LES ACTES DE L’ACCUSÉ
[44] Comme je l’ai mentionné précédemment, je ne partage pas l’avis du requérant lorsqu’il dit que la période du 25 juin au début d’octobre 2006 devrait faire partie des délais inhérents. Je pense plutôt que ce délai lui est imputable. La Cour suprême du Canada a dit, au paragraphe 44 de l’arrêt Morin, qu’il ne s’agit pas de mettre le blâme sur l’accusé. Simplement :
[...] il faudra [...] tenir compte [de certains actes de l’accusé] pour déterminer le délai qui est raisonnable.
[45] En l’espèce, même si c’est l’avocat du requérant et non le requérant lui‑même qui n’était pas disponible pour le procès, le résultat est le même.

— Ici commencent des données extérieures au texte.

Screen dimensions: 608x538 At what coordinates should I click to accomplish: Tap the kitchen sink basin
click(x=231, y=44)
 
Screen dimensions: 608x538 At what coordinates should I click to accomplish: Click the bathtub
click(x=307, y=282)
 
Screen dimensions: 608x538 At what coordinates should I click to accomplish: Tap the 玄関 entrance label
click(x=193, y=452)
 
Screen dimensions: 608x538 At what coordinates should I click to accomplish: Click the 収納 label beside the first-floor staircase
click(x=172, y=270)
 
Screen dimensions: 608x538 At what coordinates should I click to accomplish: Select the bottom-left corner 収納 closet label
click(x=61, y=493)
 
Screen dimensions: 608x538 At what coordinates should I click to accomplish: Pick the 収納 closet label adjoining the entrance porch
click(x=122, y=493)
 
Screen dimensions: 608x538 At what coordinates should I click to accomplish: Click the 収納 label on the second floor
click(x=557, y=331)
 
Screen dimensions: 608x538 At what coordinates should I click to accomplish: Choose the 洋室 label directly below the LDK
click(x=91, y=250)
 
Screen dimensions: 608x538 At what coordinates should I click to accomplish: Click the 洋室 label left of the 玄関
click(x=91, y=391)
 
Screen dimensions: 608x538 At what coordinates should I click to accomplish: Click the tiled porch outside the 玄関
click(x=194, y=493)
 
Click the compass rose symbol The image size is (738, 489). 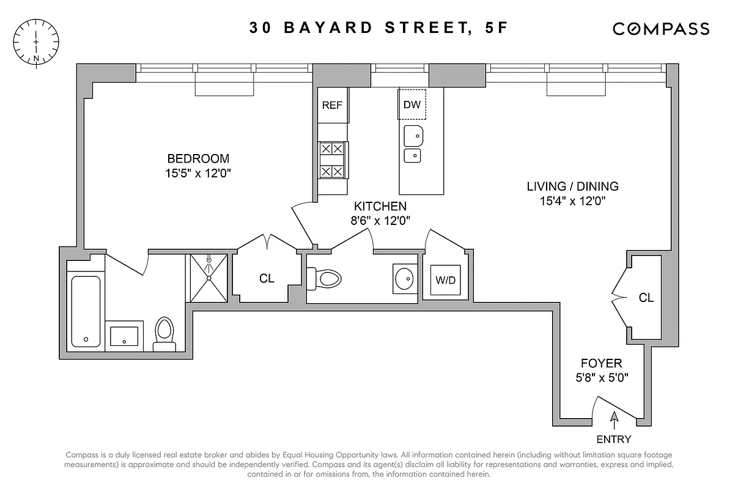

Par conséquent, je considère qu’une période de trois mois environ sont des « mesures prises par l’accusé qui peuvent avoir entraîné un délai ». Cette citation est tirée de l’arrêt Morin.
LES ACTES DE LA POURSUITE
[46] Le requérant laisse entendre que la poursuite n’a commis aucun acte qui a eu pour effet de prolonger le délai. Je ne dispose d’aucune preuve indiquant le contraire.
[47] Les limites des ressources institutionnelles. Comme je l’ai mentionné précédemment, je conclus que la période allant du 6 février à la fin de juin 2006 et six semaines de la période allant du 3 octobre au 19 décembre 2006 sont attribuables aux limites des ressources institutionnelles. Le paragraphe 48 de l’arrêt Morin indique ce qui suit à ce sujet :
Bien qu’il faille tenir compte du fait que les fonds de l’État ne sont pas illimités et que d’autres programmes gouvernementaux sont en concurrence pour obtenir les ressources disponibles, on ne peut utiliser cet argument pour enlever toute signification à l’al. 11b). La Cour ne peut pas simplement accepter la répartition des ressources par le gouvernement et déterminer en conséquence la longueur du délai acceptable. Il faut évaluer l’importance qu’il convient d’accorder à la pénurie des ressources en tenant compte du fait que le gouvernement a l’obligation constitutionnelle d’attribuer des ressources suffisantes pour prévenir tout délai déraisonnable, qui est distincte d’un grand nombre d’autres obligations qui sont en concurrence avec l’administration de la justice pour obtenir des fonds.
[48] Comme je l’ai mentionné précédemment, le défaut de ne pas maintenir un effectif complet de juges a contribué à l’arriéré et à la non‑disponibilité des juges pendant la période allant du 6 février à la fin de juin 2006. Aucune preuve expliquant pourquoi il n’y avait que trois juges et, ensuite, deux juges pendant un certain temps, ou pourquoi deux juges n’ont pas été nommés avant juin 2006, ne m’a été présentée, mais la preuve documentaire révèle que ce manque de ressources judiciaires a contribué au délai en l’espèce. Par conséquent, le délai attribuable aux limites des ressources judiciaires est d’environ sept mois.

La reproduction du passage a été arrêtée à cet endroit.